Estimating Potency in High-Throughput Screening Experiments by Maximizing the Rate of Change in Weighted Shannon Entropy

High-throughput in vitro screening experiments can be used to generate concentration-response data for large chemical libraries. It is often desirable to estimate the concentration needed to achieve a particular effect, or potency, for each chemical tested in an assay. Potency estimates can be used to directly compare chemical profiles and prioritize compounds for confirmation studies, or employed as input data for prediction modeling and association mapping. The concentration for half-maximal activity derived from the Hill equation model (i.e., AC(50)) is the most common potency measure applied in pharmacological research and toxicity testing. However, the AC(50) parameter is subject to large uncertainty for many concentration-response relationships. In this study we introduce a new measure of potency based on a weighted Shannon entropy measure termed the weighted entropy score (WES).

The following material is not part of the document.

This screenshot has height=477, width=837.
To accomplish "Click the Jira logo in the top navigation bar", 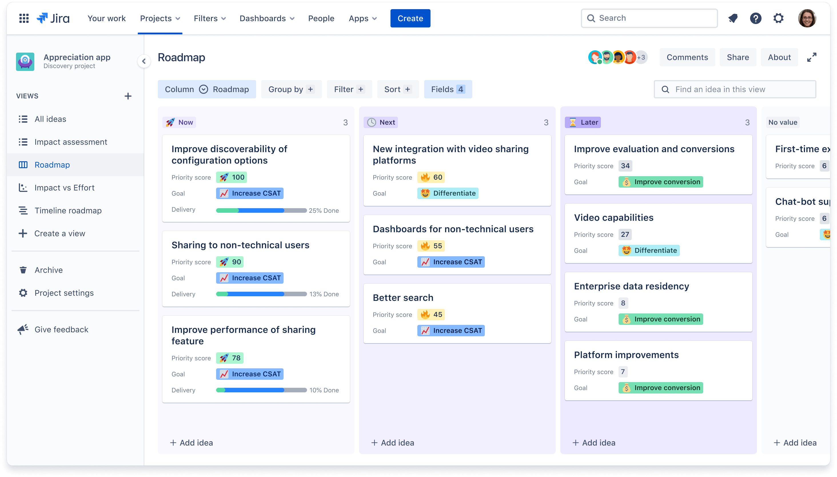I will pos(53,18).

Our potency estimator (Point of Departure, POD(WES)) is defined as the concentration producing the maximum rate of change in weighted entropy along a concentration-response profile. This approach provides a new tool for potency estimation that does not depend on the assumption of monotonicity or any other pre-specified concentration-response relationship. POD(WES) estimates potency with greater precision and less bias compared to the conventional AC(50) assessed across a range of simulated conditions.